*Consigne:*
Pour chacune des affirmations suivantes, dites si elle concorde avec le témoignage de Bill Cordray reproduit plus bas. Répondez par oui ou par non et citez textuellement les mots du témoignage qui tranchent.
1. Les parents de l'auteur l'ont adopté légalement.
2. L'appellation « DI children » a remplacé la précédente afin d'éviter une confusion avec les initiales du SIDA.
3. Dans son enfance, l'auteur a vécu avec des secrets et des mensonges.

*Texte étudié:*
────

Bill CORDRAY – USA – né en 1945

bill Cordray
La définition d’adopté ne me correspond pas réellement.
Mes parents ne m’ont pas légalement adopté. Ma mère ne m’a pas confié à une autre famille. Néanmoins, je me suis longtemps considéré comme « émotionnellement adopté ». Comme un adopté, je ne connais pas mes racines. Enfant, j’ai vécu avec des secrets et des mensonges. Adolescent, je me suis construit une identité confuse. En tant qu’adulte, je ressens de la colère devant le pouvoir de l’institution arrogante qui me refuse l’accès à ma propre généalogie.

Comment me décrire et qui suis je ? Il n’y a aucun qualificatif satisfaisant pour décrire des personnes comme moi. Aux USA, le corps médical nous avait étiquetés « AID children » abréviation de « issus d’insémination artificielle par donneur ». Puis nous sommes devenus « DI children » pour éviter la confusion terrifiante avec les initiales AIDS du SIDA. Encore plus tard, nous sommes devenus « les progénitures » et finalement des « issus des techniques d’aide médicales à la procréation » ou « bébés éprouvettes » ou même « sperms ». Toutes ces étiquettes ont contribué à nous déshumaniser, à nous classer dans un groupe d’individus à part, dont les droits fondamentaux sont bafoués. Je veux crier comme Elephant Man « je suis un être humain »!

────

*Données enregistrées:*
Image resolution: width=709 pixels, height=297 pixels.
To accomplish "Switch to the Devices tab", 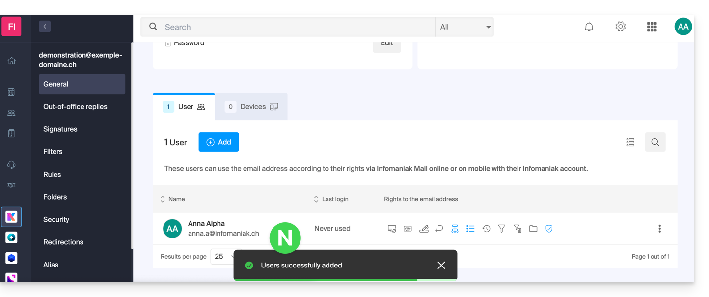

────

*Réponse:*
1. Non : « Mes parents ne m’ont pas légalement adopté. »
2. Oui : « Puis nous sommes devenus « DI children » pour éviter la confusion terrifiante avec les initiales AIDS du SIDA. »
3. Oui : « Enfant, j’ai vécu avec des secrets et des mensonges. »